Si les hommes s’accoutumaient à mêler parfois au tumulte de leurs affaires et de leurs distractions de sérieux instants de réflexions instructives, comme les y invite le spectacle que le sort de leurs concitoyens leur donne chaque jour de la vanité de nos projets, leurs joies seraient peut-être alors moins bruyantes, et elles feraient place à ce calme serein d’une âme pour qui il n’y a plus d’accidents inattendus. Alors une douce mélancolie, ce tendre sentiment dont se nourrissent les nobles cœurs, lorsque, dans le silence de la solitude, ils pèsent le néant de ce que nous tenons d’ordinaire pour grand et important, leur apporterait plus de véritable bonheur que les transports de gaîté des esprits légers et le rire éclatant des fous.

Mais le plus grand nombre des hommes se mêle avec la plus vive ardeur à la foule de ceux qui, sur le pont jeté par la Providence sur une partie de l’abîme de l’éternité et que nous appelons la vie, courent après quelques bulles d’eau, sans se donner la peine de prendre garde aux bascules qui font tomber l’un après l’autre, à côté d’eux, leurs compagnons dans l’abîme, dont l’infini est la mesure, et qui finira par les engloutir eux-mêmes au milieu de leur course impétueuse. Un poëte ancien[1] retrace un trait touchant du tableau de la vie humaine, en représentant l’homme qui vient de naître. L’enfant, dit-il, remplit aussitôt l’air de ses cris plaintifs, comme il convient à une personne entrant dans un monde où l’attendent tant de maux.
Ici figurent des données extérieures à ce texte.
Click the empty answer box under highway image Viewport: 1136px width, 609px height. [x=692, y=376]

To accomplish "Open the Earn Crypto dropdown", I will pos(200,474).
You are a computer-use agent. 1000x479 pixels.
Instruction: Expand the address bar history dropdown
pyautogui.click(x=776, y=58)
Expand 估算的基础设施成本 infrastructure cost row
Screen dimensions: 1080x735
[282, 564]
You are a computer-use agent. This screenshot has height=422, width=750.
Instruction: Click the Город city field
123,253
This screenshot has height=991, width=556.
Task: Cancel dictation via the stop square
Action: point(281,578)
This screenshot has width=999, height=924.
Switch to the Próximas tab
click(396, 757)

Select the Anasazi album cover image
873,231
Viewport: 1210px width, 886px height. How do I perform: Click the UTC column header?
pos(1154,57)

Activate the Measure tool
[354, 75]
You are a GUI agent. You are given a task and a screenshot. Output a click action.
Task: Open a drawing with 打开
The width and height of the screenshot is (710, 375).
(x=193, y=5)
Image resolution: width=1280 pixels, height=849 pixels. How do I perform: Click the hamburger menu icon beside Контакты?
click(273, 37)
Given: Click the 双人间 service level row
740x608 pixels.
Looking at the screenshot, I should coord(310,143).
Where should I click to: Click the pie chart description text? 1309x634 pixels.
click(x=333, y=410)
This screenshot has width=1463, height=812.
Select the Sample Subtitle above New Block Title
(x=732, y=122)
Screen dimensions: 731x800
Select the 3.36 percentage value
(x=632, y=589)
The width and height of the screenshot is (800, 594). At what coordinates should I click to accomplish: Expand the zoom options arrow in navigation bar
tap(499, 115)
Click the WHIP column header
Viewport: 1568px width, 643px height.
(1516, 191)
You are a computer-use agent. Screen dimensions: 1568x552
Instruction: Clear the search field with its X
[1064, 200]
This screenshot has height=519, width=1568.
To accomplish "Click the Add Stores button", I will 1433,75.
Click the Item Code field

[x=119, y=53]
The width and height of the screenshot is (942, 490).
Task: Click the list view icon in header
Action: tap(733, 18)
Dans la suite des années cet homme joint à l’art de se rendre malheureux celui de se le cacher à lui-même, en jetant un voile sur les objets tristes de la vie, et il s’applique à se montrer léger et insouciant à l’endroit de la foule des maux qui l’entourent et qui ne manquent pourtant pas de produire en lui à la fin un sentiment beaucoup plus

  1. Lucrèce.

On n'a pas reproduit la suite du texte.